Enabling VDU auto-healing

This spec aim to add new action "vdu_autohealing" to bring back the failed VDU instead of existing action "respawn" that performs deleting entire VNF and creating a new one. Change-Id: Idb4f22faa9327ee8d63e545aaa8916d1ec7d3f68 Implements: blueprint vdu-auto-healing Co-Authored-By: Tushar Patil <tushar.vitthal.patil@gmail.com> Co-Authered-By: Bhagyashri Shewale <bhagyashri.shewale@nttdata.com>
2018-09-12 15:13:01 +09:00
parent cf9b74dcf3
commit 5a6c75d55d
1 changed files with 188 additions and 0 deletions
--- a/specs/stein/vdu-auto-healing.rst
+++ b/specs/stein/vdu-auto-healing.rst
@@ -0,0 +1,188 @@
 ..
 This work is licensed under a Creative Commons Attribution 3.0 Unported
 License.
 http://creativecommons.org/licenses/by/3.0/legalcode
 ================
 VDU auto healing
 ================
 https://blueprints.launchpad.net/tacker/+spec/vdu-auto-healing
 With anti-affinity policy now in place, it's possible to deploy high
 available VNF applications (High availability will be taken care by the
 application running on VDUs).
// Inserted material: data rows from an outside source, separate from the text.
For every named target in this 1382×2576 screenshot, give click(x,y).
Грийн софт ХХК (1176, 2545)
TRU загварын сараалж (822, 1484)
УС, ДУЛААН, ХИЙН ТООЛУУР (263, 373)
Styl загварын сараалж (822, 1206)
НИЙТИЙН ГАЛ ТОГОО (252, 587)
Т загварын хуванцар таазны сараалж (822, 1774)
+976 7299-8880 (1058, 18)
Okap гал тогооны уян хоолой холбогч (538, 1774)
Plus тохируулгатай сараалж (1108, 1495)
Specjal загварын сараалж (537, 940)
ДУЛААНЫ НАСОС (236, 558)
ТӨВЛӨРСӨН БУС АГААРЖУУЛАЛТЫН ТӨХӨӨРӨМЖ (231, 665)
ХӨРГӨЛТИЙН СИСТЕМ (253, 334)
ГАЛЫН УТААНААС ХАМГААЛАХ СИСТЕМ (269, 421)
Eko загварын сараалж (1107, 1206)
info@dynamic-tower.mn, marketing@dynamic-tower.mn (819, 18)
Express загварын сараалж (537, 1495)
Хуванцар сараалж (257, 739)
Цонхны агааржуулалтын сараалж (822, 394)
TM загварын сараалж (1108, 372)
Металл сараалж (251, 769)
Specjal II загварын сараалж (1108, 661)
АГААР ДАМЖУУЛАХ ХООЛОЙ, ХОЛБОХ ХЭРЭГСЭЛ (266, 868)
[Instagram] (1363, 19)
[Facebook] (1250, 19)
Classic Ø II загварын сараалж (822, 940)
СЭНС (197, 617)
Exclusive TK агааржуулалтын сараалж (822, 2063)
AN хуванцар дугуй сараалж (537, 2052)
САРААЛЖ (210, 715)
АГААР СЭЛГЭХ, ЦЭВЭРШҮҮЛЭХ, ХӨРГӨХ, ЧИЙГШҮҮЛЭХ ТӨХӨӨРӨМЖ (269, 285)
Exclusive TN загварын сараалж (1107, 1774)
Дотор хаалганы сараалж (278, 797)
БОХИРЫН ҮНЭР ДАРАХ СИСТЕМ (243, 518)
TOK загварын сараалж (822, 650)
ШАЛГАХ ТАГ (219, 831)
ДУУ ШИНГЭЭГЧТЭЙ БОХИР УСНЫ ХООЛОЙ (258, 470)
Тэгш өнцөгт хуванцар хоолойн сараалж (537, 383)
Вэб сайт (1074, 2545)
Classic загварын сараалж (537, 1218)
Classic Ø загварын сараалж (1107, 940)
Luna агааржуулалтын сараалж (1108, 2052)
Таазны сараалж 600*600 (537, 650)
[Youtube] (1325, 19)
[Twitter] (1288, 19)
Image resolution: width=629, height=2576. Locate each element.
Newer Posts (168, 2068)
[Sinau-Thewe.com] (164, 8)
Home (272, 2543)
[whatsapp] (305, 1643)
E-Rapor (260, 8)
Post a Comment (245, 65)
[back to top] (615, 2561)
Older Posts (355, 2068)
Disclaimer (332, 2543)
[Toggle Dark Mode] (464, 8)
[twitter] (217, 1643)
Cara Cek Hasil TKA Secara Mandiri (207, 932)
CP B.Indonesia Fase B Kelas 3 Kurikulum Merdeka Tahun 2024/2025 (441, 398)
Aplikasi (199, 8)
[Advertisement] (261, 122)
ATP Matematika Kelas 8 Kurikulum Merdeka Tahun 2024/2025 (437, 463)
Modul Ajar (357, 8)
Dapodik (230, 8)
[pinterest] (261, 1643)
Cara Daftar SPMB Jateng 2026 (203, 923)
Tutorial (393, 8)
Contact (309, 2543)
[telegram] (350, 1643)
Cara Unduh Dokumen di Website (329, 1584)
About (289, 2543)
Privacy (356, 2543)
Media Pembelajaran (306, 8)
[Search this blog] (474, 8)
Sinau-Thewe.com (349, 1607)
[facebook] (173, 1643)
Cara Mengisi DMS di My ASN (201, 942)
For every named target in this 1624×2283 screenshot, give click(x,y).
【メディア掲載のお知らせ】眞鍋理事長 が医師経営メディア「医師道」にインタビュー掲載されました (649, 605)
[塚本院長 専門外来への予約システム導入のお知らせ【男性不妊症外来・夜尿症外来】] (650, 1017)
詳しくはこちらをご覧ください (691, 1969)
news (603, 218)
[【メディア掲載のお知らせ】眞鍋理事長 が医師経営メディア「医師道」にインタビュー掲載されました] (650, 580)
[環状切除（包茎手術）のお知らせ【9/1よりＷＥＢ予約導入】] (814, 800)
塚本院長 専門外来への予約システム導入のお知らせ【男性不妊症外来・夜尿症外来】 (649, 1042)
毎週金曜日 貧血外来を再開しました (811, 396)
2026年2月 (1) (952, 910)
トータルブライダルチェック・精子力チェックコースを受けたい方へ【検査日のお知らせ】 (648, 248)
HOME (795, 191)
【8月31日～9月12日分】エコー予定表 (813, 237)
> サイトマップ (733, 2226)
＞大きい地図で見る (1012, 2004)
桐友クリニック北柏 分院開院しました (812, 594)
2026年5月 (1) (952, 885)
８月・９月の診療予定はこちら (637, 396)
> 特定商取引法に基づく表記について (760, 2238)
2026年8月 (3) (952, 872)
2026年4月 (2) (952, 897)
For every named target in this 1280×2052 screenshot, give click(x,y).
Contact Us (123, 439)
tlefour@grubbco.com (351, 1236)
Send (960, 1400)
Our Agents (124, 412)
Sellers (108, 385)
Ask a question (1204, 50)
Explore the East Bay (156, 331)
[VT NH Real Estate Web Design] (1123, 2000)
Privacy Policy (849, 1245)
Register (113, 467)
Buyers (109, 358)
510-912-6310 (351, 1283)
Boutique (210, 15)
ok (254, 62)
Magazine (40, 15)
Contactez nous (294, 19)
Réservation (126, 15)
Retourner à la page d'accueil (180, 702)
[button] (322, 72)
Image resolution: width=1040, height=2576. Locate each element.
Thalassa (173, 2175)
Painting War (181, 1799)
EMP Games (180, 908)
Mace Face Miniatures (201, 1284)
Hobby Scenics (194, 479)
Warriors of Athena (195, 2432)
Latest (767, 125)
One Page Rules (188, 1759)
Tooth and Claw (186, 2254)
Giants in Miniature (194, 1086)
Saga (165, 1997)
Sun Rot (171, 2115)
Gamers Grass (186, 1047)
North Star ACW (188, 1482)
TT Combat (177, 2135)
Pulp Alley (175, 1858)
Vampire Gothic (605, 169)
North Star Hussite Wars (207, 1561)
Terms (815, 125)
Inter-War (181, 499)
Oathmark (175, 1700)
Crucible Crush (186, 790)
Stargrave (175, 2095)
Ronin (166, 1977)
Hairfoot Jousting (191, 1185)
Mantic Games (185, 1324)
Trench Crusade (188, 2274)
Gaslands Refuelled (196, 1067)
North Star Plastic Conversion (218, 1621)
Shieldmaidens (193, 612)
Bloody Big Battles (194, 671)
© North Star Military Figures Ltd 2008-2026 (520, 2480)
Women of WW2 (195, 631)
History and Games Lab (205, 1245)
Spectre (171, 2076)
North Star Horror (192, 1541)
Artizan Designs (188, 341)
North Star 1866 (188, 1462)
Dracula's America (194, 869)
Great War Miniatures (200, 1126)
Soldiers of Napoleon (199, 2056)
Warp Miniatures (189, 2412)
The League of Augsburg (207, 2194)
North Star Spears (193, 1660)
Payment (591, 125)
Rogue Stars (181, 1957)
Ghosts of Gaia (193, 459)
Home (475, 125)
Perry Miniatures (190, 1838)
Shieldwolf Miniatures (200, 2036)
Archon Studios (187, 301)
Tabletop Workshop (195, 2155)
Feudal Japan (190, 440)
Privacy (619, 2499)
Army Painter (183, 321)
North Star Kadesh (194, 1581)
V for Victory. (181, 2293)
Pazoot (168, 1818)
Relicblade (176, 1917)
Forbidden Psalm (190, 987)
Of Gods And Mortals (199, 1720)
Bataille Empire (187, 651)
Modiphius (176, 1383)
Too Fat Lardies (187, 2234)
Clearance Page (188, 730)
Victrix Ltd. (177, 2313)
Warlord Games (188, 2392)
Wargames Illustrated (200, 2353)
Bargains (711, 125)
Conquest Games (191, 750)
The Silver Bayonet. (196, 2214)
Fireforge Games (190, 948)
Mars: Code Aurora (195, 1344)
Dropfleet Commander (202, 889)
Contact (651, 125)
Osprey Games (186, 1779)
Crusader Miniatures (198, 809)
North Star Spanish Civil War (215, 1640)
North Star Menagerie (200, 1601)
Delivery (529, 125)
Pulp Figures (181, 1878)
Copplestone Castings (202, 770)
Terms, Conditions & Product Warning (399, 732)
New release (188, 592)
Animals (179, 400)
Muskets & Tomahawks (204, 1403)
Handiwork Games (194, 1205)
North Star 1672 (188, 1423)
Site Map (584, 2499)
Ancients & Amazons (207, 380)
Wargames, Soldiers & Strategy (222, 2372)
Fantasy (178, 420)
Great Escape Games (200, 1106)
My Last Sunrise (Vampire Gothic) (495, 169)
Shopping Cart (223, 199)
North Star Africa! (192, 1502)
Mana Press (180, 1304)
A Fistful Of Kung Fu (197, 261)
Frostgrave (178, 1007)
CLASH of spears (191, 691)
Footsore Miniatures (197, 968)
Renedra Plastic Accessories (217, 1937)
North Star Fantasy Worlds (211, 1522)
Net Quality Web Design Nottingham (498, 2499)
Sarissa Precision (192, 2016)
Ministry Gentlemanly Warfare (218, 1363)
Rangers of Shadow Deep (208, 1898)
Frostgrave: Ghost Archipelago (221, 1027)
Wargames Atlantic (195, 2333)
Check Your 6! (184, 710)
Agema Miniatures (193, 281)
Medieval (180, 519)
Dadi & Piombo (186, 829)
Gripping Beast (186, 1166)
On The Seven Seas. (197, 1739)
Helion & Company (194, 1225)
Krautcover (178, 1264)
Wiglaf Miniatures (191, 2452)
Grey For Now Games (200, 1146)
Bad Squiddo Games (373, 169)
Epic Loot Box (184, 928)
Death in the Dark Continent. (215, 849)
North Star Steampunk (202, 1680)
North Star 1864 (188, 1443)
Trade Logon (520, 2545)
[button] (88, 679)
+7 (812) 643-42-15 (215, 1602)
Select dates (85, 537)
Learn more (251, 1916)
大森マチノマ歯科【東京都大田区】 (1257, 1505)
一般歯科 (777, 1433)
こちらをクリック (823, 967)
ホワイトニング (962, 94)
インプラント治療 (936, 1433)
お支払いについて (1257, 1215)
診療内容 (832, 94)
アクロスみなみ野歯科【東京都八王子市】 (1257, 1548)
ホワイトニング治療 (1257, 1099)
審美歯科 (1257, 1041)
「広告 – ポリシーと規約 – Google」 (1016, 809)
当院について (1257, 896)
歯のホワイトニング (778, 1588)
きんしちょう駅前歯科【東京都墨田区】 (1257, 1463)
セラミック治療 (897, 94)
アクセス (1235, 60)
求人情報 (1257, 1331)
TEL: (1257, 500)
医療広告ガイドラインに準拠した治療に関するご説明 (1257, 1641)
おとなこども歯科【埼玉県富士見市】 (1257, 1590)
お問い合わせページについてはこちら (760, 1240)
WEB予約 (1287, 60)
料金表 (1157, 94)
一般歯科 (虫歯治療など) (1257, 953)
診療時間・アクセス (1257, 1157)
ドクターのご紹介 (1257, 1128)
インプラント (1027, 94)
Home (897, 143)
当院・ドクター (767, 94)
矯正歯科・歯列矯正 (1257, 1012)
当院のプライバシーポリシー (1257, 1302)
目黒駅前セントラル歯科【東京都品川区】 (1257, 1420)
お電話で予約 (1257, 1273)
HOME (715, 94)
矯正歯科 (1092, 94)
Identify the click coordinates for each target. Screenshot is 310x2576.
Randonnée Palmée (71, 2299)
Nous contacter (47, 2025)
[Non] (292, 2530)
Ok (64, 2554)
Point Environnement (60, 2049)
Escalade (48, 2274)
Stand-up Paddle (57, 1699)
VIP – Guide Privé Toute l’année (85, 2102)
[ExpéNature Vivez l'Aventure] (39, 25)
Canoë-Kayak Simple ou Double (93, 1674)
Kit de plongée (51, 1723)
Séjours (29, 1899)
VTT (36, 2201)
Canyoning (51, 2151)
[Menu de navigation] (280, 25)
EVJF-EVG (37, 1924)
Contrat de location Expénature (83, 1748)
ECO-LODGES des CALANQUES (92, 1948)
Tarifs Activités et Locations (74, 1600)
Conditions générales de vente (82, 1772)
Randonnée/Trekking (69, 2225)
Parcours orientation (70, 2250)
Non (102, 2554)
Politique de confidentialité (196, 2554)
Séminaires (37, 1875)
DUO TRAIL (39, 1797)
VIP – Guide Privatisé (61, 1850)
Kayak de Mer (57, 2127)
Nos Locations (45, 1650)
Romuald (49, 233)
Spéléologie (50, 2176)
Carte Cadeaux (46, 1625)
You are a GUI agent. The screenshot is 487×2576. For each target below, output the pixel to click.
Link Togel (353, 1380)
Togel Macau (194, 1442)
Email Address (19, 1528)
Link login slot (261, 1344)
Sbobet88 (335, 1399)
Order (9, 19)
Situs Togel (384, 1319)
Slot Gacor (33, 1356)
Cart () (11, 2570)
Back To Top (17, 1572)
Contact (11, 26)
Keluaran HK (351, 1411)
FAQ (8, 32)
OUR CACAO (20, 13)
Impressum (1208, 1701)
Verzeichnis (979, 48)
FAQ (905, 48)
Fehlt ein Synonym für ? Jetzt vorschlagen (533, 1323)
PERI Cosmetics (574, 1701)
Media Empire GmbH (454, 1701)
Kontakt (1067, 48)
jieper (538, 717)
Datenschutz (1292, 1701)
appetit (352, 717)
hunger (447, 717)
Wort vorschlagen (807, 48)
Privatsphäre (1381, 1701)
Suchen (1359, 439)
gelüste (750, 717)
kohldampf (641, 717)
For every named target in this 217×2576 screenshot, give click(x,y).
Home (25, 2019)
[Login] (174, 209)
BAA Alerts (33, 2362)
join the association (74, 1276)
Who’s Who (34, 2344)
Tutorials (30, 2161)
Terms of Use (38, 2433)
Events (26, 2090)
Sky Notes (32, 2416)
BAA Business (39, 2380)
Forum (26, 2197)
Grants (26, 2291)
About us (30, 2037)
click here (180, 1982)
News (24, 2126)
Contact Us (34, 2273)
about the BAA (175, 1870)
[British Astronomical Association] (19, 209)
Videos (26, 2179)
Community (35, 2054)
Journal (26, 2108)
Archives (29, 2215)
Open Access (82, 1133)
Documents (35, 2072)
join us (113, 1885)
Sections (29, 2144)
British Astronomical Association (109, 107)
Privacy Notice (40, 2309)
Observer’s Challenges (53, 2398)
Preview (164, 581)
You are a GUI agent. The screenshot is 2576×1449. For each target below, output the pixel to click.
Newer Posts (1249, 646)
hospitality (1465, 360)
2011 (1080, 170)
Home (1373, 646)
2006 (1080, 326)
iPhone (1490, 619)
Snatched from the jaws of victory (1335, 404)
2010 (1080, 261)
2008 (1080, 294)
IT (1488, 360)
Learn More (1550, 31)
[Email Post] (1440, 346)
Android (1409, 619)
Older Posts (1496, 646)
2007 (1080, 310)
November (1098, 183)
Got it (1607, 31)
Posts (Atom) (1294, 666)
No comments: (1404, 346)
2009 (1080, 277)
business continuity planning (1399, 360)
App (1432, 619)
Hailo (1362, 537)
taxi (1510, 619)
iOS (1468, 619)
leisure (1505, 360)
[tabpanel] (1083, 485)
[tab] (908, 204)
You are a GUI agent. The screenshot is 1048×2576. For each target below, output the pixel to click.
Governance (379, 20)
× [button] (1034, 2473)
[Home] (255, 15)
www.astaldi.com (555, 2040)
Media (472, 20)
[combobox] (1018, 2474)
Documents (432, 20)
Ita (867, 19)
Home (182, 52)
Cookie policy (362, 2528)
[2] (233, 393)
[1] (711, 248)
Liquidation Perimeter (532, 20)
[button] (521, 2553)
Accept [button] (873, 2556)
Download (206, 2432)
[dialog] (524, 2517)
If one of the VDUs is not responding, then
 the existing ``respawn`` action deletes entire stack and creates new
 ones.
 Our plan is to add a new action ``vdu_autohealing`` to bring back the
 failed VDU instead of deleting entire stack and creating a new one.
 Problem description
 ===================
 If one of the VDUs is not responding, then there is no way to bring back
 that particular failed VDU as the existing ``respawn`` action deletes
 the entire stack and creates a new one. If all VDUs are deleted and
 replaced by new ones, high availability feature will be hampered as
 there will be some down time until the VDUs are back again.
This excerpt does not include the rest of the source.